## START RECORDS
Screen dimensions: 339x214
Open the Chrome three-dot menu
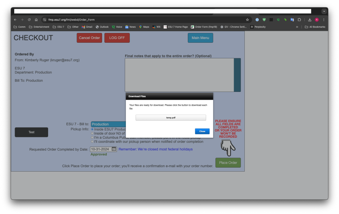coord(324,20)
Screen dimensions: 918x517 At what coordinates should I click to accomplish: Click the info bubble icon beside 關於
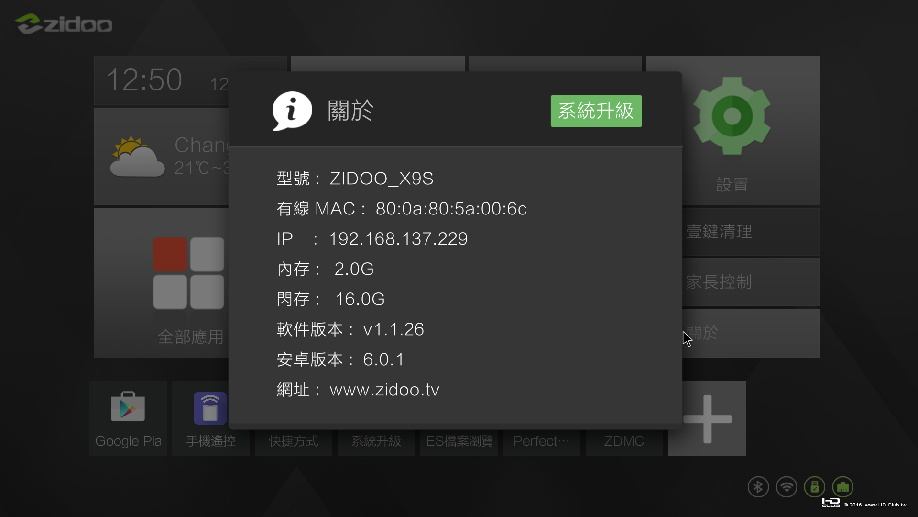292,111
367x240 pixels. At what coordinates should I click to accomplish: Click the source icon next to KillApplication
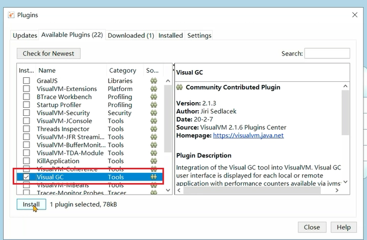click(x=154, y=161)
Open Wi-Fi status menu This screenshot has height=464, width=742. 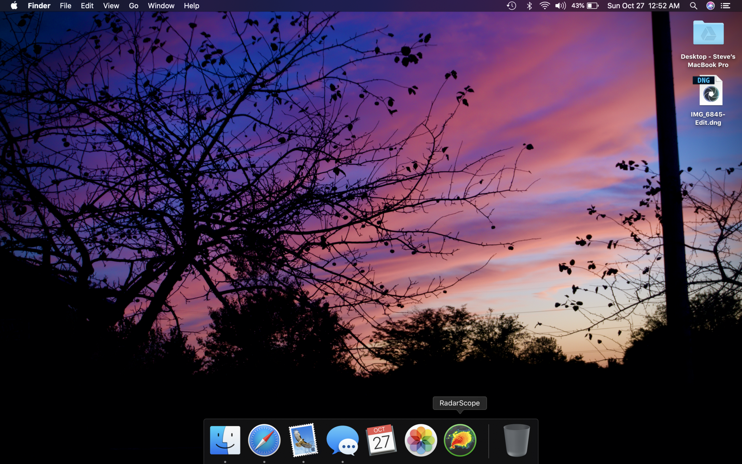pyautogui.click(x=544, y=6)
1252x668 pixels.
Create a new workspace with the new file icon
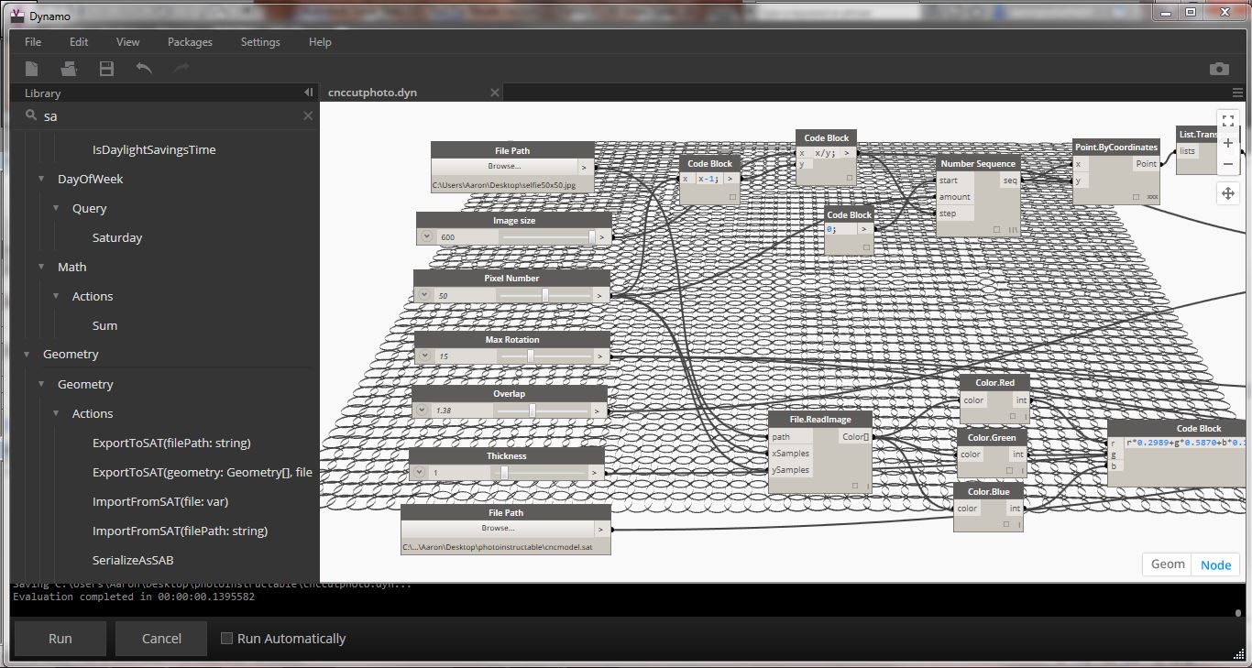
## END RECORDS
#### [WORK INSTRUCTIONS]
Reproduce the entries word for word, from the line containing "1252x668 pixels." through the end of the entries, with both ends included. Leave the pictures out of your answer.

#### [EXERCISE RESULT]
1252x668 pixels.
Create a new workspace with the new file icon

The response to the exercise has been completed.